The tricky thing about our body is that the more we focus on a sensation, the more hyperaware and fearful we are, the stronger that sensation is likely to feel. The good news is that there are evidence-based treatments available!

A friend invites you to join her for a relaxing day at the beach. She offers to drive and bring snacks—all you need to do is pack a towel and be ready when she picks you up. Sounds great, right? But you are immediately filled with dread and your stomach begins to churn. How long is the drive? What if your stomach starts to hurt along the way? What if you get diarrhea and you’re trapped in her car? Or what if you need to poop while you’re at the beach? Would you be able to find a bathroom and make it there on time? Or what if you have an accident… while wearing a bathing suit? This is starting to sound like a nightmare. So you politely decline the invite, making an excuse about having to catch up on work.
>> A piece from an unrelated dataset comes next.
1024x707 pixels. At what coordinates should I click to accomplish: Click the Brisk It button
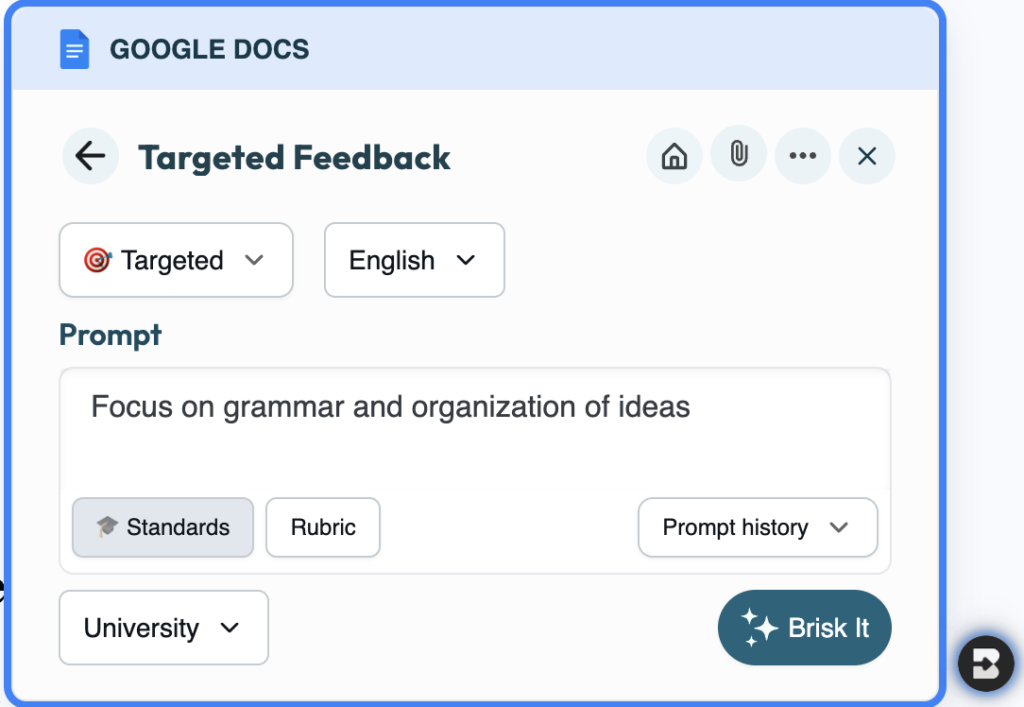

If you can relate to this scenario, you might be struggling with fear of loss of bowel or bladder control, an anxiety disorder that is more common and more treatable than you might think! Anxiety about loss of bowel or bladder control actually falls under the diagnostic umbrella of Agoraphobia, an anxiety disorder that is often very misunderstood.

What is Agoraphobia?

There are many misconceptions about Agoraphobia. Most people associate this term with a person who is housebound or afraid of being in crowds, and while sometimes that may be true, Agoraphobia is actually broader than those descriptions depict. In the DSM V, Agoraphobia is defined as marked fear or anxiety about two or more of the following five situations: using public transportation, being in open spaces, being in enclosed places, standing in line or being in a crowd, or being outside of the home alone. The individual fears or avoids these situations because of thoughts that escape might be difficult or that help might not be available in the event of developing panic-like symptoms or other incapacitating or embarrassing symptoms, including fear of incontinence. Put more simply, Agoraphobia is a fear of symptom attacks and an associated pattern of maladaptive avoidance behavior. While a symptom attack can mean many things (a panic attack, fainting, getting a severe headache), here we’ll be focusing on incontinence.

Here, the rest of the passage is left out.